La potencia necesaria para una ducha
El primer punto de choque fue el cálculo termodinámico. Para elevar la temperatura del agua 30 °C a un caudal de 10 litros por minuto —lo normal en una ducha— se requieren 21 kW de potencia instantánea. Eso equivale a 91 amperios en una instalación monofásica de 230 voltios. Los modelos comerciales de menor potencia rara vez bajan de 3 kW, insuficientes para más que un chorro tibio. Los instantáneos que sí funcionan (13-15 kW) exigen trifásica y una acometida que pocos pisos tienen. En el norte de Europa son habituales, pero las viviendas allí están preparadas con cableados de calibre industrial.
La factura fija que nadie calcula
El segundo golpe llegó con el coste fijo. Un caso real ilustra el problema: un inquilino con un calentador instantáneo Junkers modelo ED24-1S (400V, 24 kW, 35A) se encontró con una potencia contratada obligada de 10,392 kW, solo por cuyo término fijo pagaba 57,17 euros cada dos meses. Con un termo acumulador eléctrico convencional, la potencia contratada podría reducirse a 3,3 kW, ahorrando decenas de euros al año solo en el fijo. El consumo variable, eso sí, es prácticamente igual: calentar un litro de agua cuesta la misma energía, se haga al instante o lentamente.
Seguridad y durabilidad
En el apartado de seguridad, los termoacumuladores ganan por goleada. Los instantáneos de alta potencia requieren una instalación con toma de tierra impecable, magnetotérmico de al menos 20 A y un diferencial que funcione. Sin toma de tierra —algo frecuente en edificios antiguos— el riesgo de electrocución es real. La experiencia indica que un termo convencional bien mantenido (con ánodo de sacrificio sustituible) puede durar más de seis años, mientras que la cal en zonas de agua dura acorta su vida. Los instantáneos, además, se enfrentan al desgaste por los continuos contrastes térmicos en las resistencias.
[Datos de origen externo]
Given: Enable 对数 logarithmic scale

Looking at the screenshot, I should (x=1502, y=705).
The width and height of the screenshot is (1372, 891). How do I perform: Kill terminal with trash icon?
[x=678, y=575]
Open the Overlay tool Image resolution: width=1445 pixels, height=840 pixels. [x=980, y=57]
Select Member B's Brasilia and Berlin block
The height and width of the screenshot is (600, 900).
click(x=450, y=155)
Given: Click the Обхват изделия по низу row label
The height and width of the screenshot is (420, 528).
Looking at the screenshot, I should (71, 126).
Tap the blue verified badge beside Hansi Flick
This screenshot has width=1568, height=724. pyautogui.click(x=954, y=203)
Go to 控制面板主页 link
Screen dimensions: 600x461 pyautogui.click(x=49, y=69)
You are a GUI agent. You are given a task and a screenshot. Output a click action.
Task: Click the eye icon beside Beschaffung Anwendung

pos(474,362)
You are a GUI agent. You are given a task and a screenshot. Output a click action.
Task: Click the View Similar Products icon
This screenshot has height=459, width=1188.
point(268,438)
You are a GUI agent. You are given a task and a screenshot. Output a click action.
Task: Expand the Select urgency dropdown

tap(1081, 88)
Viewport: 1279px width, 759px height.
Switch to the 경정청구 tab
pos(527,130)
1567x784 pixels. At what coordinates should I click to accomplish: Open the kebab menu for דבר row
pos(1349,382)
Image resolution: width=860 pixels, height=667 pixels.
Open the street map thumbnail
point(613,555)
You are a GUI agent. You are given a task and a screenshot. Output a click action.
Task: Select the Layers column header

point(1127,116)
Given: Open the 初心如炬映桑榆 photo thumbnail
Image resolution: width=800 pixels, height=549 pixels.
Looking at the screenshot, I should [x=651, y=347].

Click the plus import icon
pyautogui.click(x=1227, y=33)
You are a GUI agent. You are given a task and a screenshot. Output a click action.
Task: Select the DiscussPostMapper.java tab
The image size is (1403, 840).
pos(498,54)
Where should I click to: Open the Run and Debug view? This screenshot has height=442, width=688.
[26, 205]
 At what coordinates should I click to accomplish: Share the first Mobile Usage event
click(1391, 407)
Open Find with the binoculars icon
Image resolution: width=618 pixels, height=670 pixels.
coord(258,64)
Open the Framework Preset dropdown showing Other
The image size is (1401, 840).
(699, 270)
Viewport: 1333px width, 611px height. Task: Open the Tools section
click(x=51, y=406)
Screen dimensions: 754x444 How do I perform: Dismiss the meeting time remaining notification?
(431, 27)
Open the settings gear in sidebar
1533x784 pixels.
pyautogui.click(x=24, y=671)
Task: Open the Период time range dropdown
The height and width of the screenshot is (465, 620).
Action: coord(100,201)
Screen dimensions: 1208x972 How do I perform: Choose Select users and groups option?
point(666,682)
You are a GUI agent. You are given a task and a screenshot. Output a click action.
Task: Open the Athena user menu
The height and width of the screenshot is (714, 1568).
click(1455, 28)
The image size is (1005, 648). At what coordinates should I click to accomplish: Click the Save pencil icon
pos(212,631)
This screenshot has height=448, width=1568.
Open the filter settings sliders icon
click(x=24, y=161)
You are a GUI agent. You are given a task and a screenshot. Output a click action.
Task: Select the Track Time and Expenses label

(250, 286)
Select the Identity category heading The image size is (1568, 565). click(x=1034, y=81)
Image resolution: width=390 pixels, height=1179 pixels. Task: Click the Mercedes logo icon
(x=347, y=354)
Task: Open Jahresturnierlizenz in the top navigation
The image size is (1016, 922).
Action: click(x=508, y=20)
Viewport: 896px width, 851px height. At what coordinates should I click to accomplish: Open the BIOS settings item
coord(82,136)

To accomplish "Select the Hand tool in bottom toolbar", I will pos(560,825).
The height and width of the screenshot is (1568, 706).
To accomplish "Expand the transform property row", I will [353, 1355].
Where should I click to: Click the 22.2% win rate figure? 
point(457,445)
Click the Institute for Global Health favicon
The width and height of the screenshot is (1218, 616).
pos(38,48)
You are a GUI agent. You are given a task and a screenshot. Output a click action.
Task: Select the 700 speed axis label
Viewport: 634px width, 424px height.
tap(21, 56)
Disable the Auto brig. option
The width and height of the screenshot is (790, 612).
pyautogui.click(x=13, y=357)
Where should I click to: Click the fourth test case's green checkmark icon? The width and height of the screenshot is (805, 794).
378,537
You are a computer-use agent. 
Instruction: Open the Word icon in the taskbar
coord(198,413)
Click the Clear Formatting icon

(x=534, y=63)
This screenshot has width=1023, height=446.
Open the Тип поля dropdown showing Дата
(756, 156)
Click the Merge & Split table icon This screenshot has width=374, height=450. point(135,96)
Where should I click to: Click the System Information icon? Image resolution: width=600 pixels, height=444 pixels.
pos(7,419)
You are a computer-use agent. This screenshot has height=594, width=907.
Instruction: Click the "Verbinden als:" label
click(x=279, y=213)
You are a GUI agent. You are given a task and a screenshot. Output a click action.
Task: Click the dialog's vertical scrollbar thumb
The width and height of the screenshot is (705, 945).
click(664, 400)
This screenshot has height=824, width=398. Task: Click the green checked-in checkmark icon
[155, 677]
¿Y el butano? Una opción ignorada
Para muchos, la solución más sensata sigue siendo el butano: no exige cambios de potencia, el coste por kWh es menor y, en climas suaves, una bombona puede durar hasta dos años. Eso sí, requiere cargar con bombonas y ajustar bien la temperatura para no alternar entre escaldaduras y agua fría.
La conclusión, a la vista de los datos, es clara: el calentador eléctrico instantáneo solo es viable si la vivienda ya tiene trifásica y una potencia contratada muy alta. Para el común de los hogares, el termo acumulador o el butano salen más rentables y seguros.